You will find no board member frankly addressing the “pros” and “cons” of a possible merger, only circumspect, jointly-issued comments about a “member driven” process that will devote “due diligence” in the commitment to maximize synergies and efficiencies, et cetera, et cetera. Yawn.
This lack of articulation by industry leaders of both groups is somewhat telling, revealing that this prospective merger is likely dead on arrival.
Although perhaps similar in some respects to the Congressional “super committee” - the joint committee on deficit reduction - the members of the joint PMA-United task force looking at the potential of merging aren’t compelled to find a solution or propose cost savings to the industry. Perhaps it would have been better if the joint task force was charged with cutting x amount from the combined budgets (about $22 million) of the two associations; that mandate certainly would add he urgency to the discussions, not to mention the drama of an up or down vote.
I can’t help but contrast the ho-hum vibe about the association discussions to the days when I was a team owner and general manager in the Johnny Unitas Football League, a now-defunct fantasy football league that many in The Packer office participated in.
The best thing about “playing” fantasy football was the wheeling and dealing that began soon after the league matches began.
I remember one year when I drafted three top tier quarterbacks in the first three rounds, thinking I would surely be in a position of power when some sad sack team that was busy drafting stud running backs realized I snapped up more than my fair share of the elite signal callers in the NFL. That season turned out to be a train wreck, as the ill-fated trades to deal my reserve quarterbacks netted me aging running backs and receivers with lingering hamstring issues.

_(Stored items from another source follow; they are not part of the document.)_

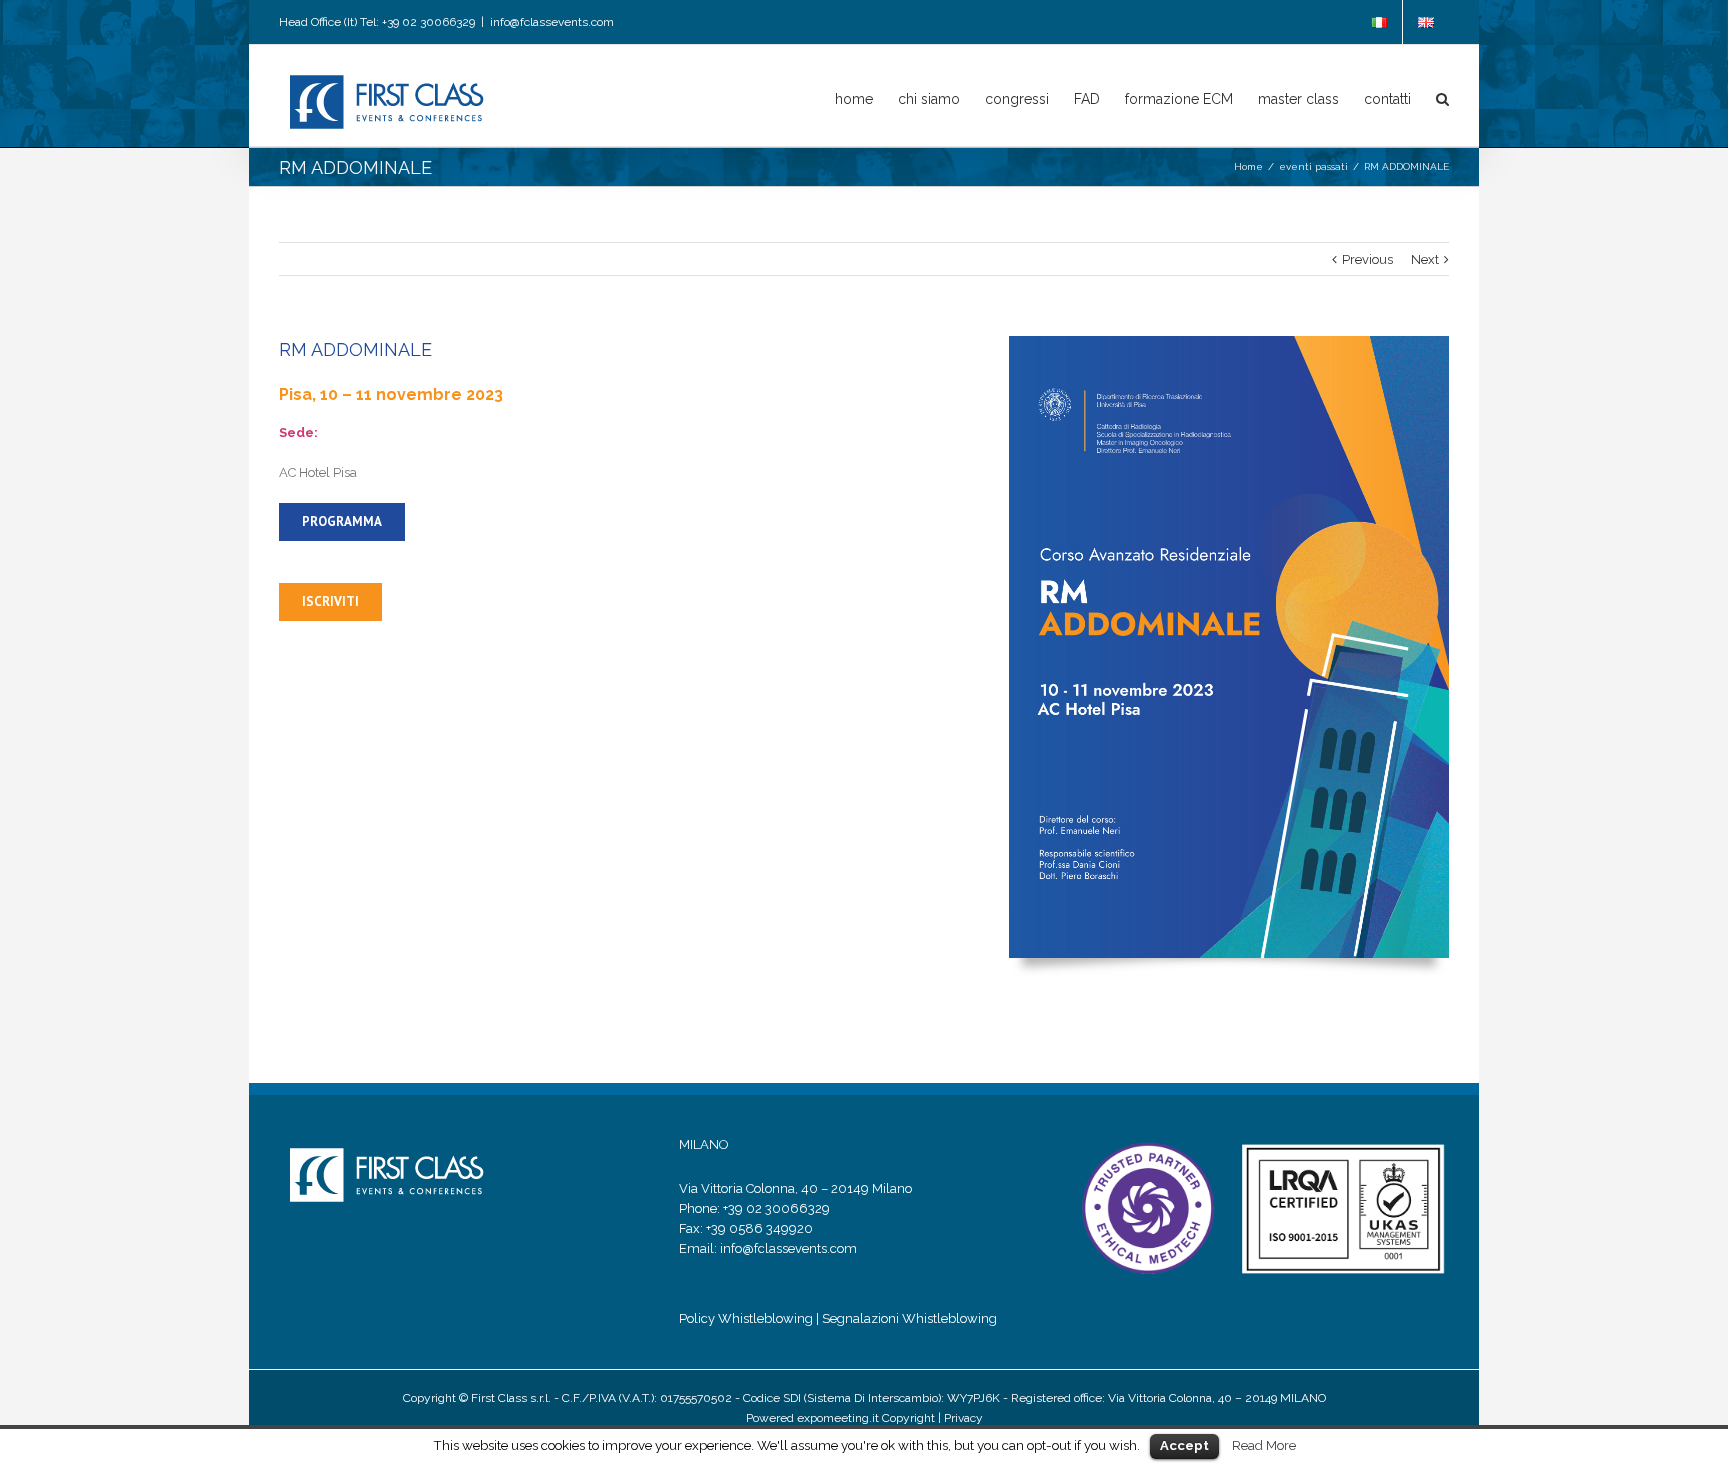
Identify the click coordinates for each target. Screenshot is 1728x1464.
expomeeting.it (836, 1418)
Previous (1367, 259)
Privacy (963, 1418)
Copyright (908, 1418)
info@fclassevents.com (552, 22)
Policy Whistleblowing (746, 1318)
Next (1425, 259)
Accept (1184, 1445)
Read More (1264, 1445)
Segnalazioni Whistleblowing (909, 1318)
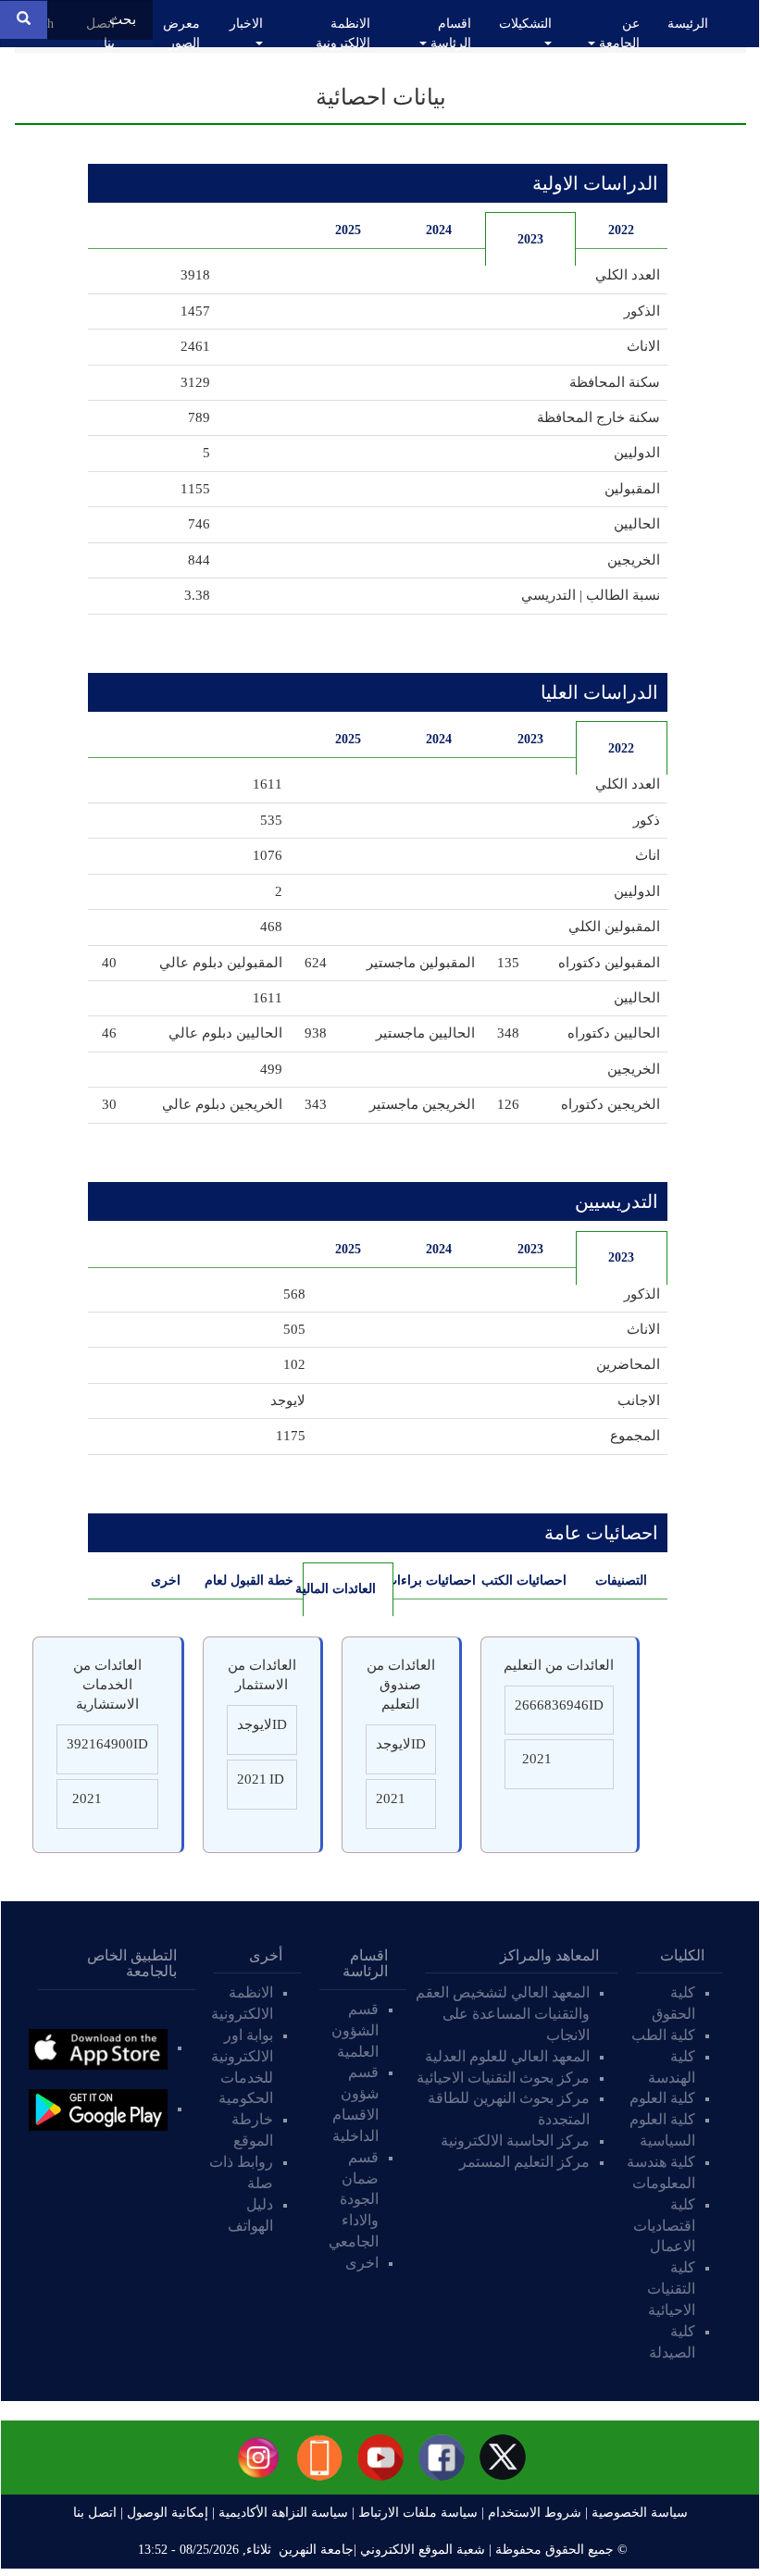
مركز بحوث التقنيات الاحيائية (503, 2077)
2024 (439, 230)
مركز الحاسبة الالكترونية (515, 2140)
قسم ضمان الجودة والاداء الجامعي (354, 2199)
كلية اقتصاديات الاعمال (664, 2225)
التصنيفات (621, 1580)
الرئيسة (687, 24)
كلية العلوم (662, 2098)
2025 (348, 230)
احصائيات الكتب (526, 1580)
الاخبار (246, 24)
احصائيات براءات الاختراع (434, 1580)
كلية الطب (663, 2035)
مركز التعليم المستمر (524, 2162)
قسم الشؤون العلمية (355, 2030)
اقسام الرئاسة (449, 33)
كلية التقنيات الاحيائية (671, 2288)
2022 (621, 230)
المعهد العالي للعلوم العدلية (507, 2056)
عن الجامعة (617, 33)
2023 (530, 239)
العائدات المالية (339, 1589)
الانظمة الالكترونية (343, 33)
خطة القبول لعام (252, 1580)
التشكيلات (525, 24)
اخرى (166, 1580)
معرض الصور (181, 33)
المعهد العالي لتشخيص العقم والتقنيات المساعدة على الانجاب (503, 2014)
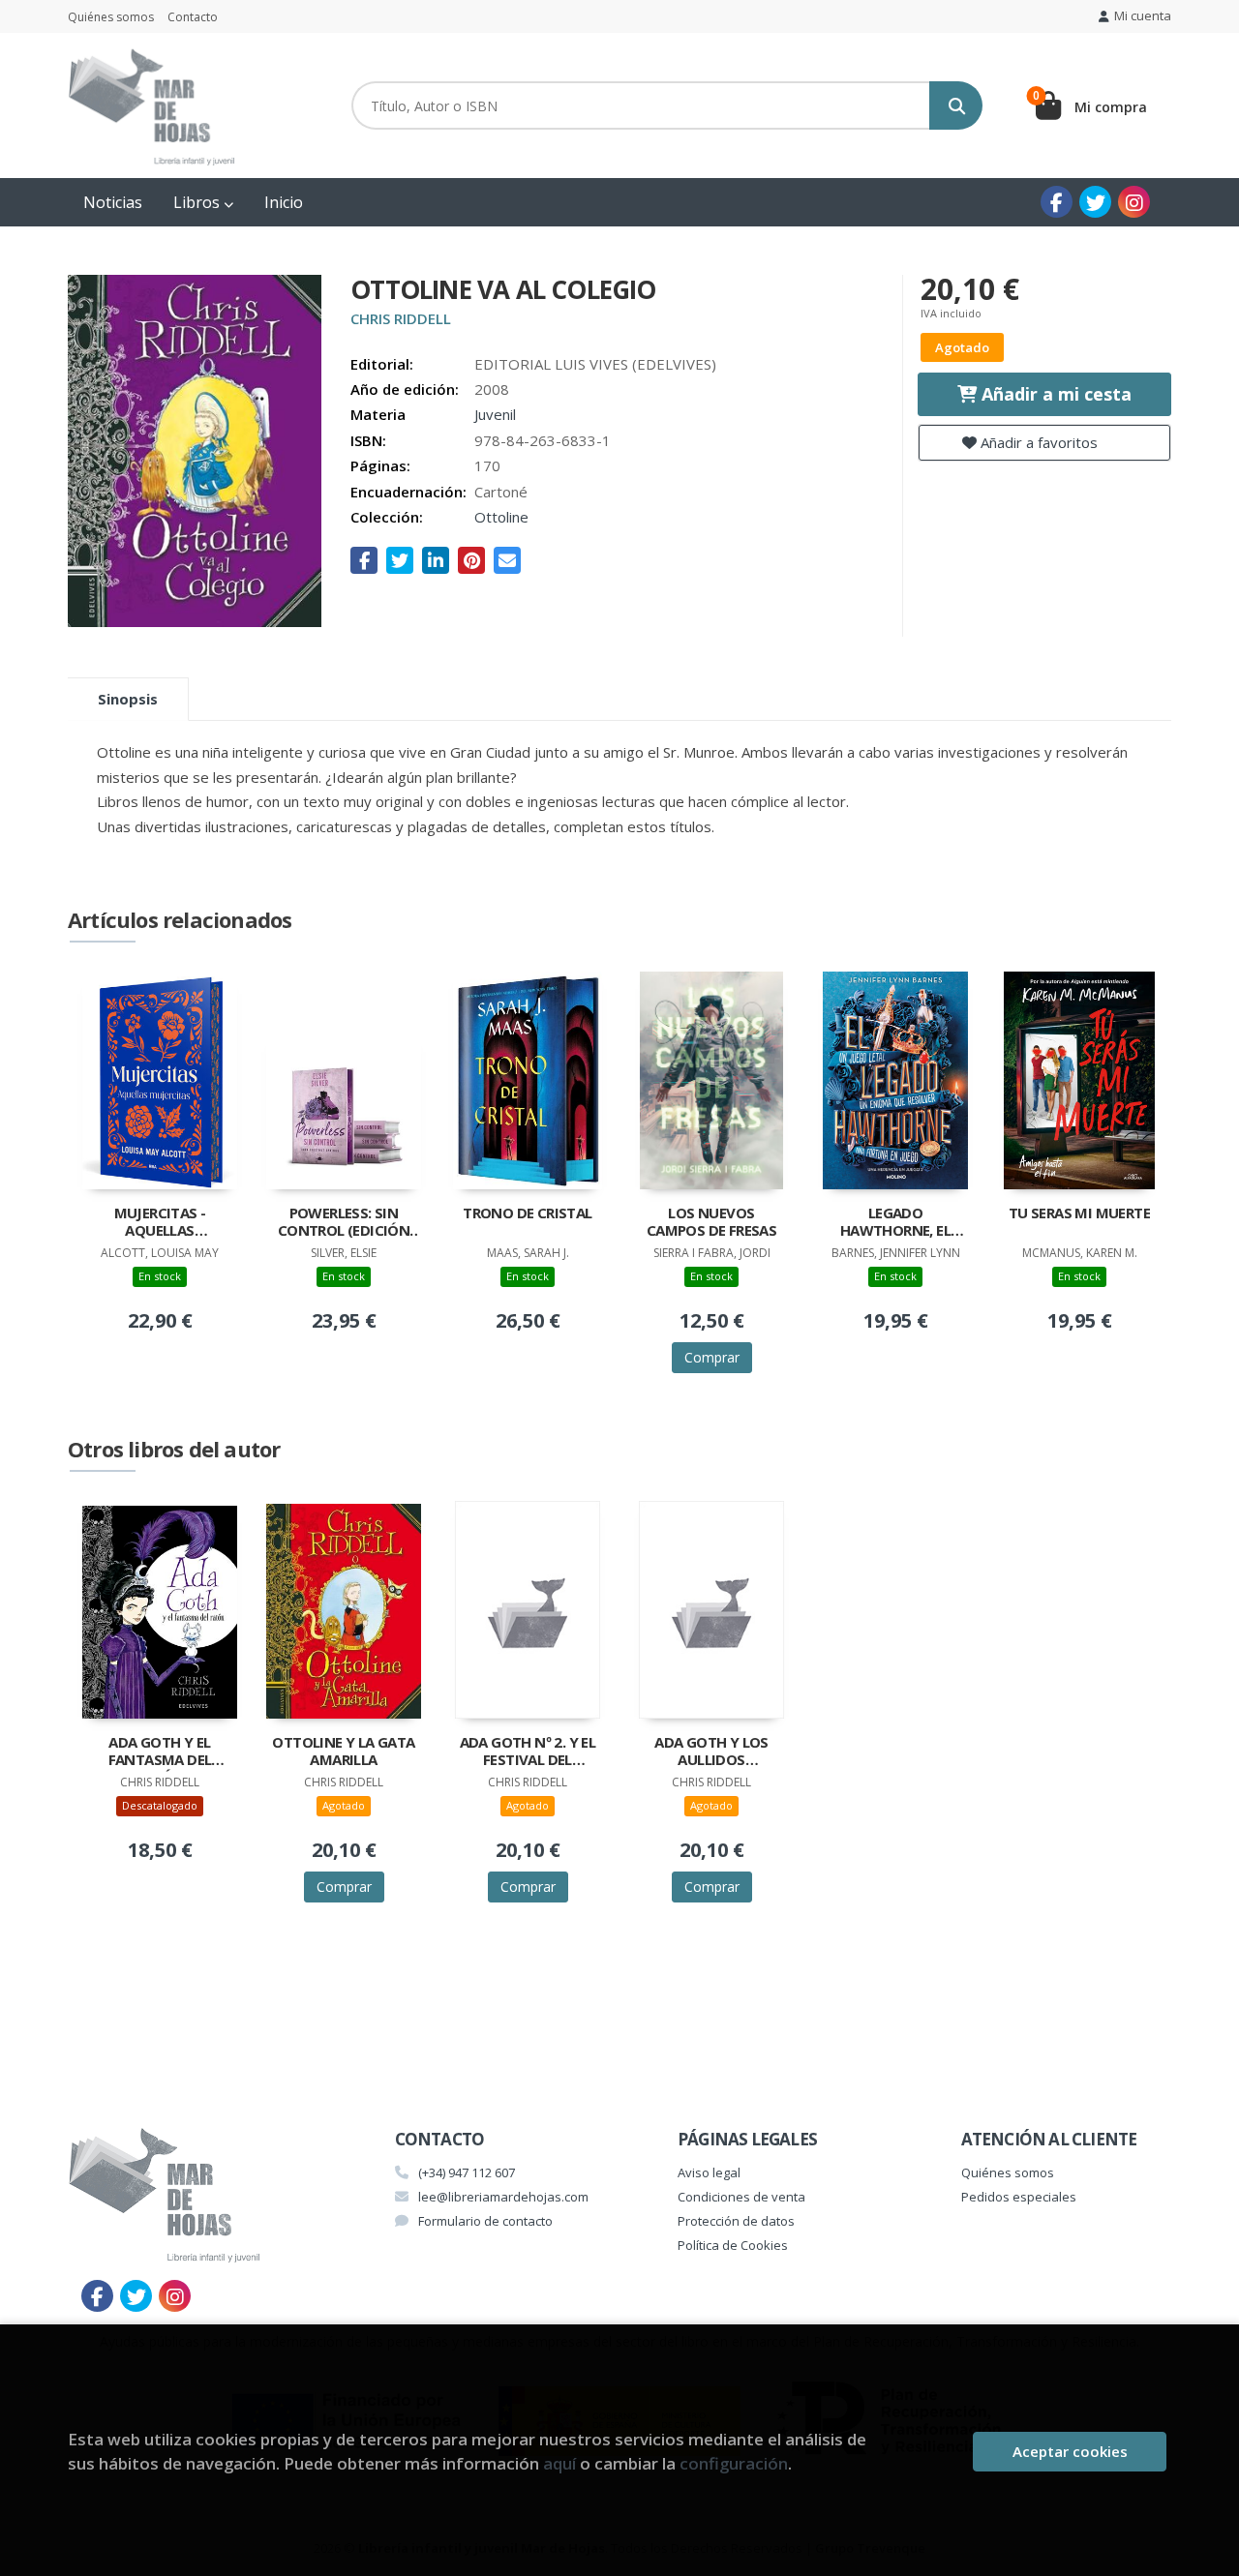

After several fruitless seasons of fantasy football, I did bring finally home the Johnny Unitas football championship pewter mug on the arm of Brett Farve and the hands and feet of Jerry Rice.
Transitioning from those glory days to the here and now - and in the selfish interest of perking up industry dialogue of the potential benefits of a merger between United and PMA - why not imbue the process with elements of fantasy football?
Rather than spend hundreds of thousands of dollars on an outside facilitator to work with PMA and United leadership, why not have six “rank and file” members of each association be responsible for drafting a winning association. Winning” would be defined as a financially strong national produce association that speaks with one voice on industry issues.
The draft would consist of events, staff, resources and office locations. Each participant would draw a number out of a hat to see who would go first. Somehow create a “salary cap” by adding the budgets of both associations and dividing by two.
Given this preposterous premise, what would the first draft pick be spent on?
Fresh Summit, perhaps? Or does the Washington Public Policy Conference climb the draft board?
Would the stadium be in Newark, Del. or on Pennsylvania Ave, in Washington, D.C.?
Who is the “franchise” QB? Is it Tom Stenzel or Bryan Silbermann?
Who totes the food safety rock? Bob Whitaker or Dave Gombas?
The point of the exercise is to render all elements of the associations’ service to the industry “up for grabs.” Given that scenario, how does the bill-paying industry member value what each association does?
Yes, this completely fanciful and contrived idea has plenty of flaws. The average member has no idea, it might be argued, about the inner workings of a produce association. But I think the collective industry wisdom would surprise us.
If nothing else, perhaps the 12 first round picks of the fantasy association draft could serve as a beginning template for discussions of what a unified national produce association should look like.
And then the wheeling and dealing can begin in earnest.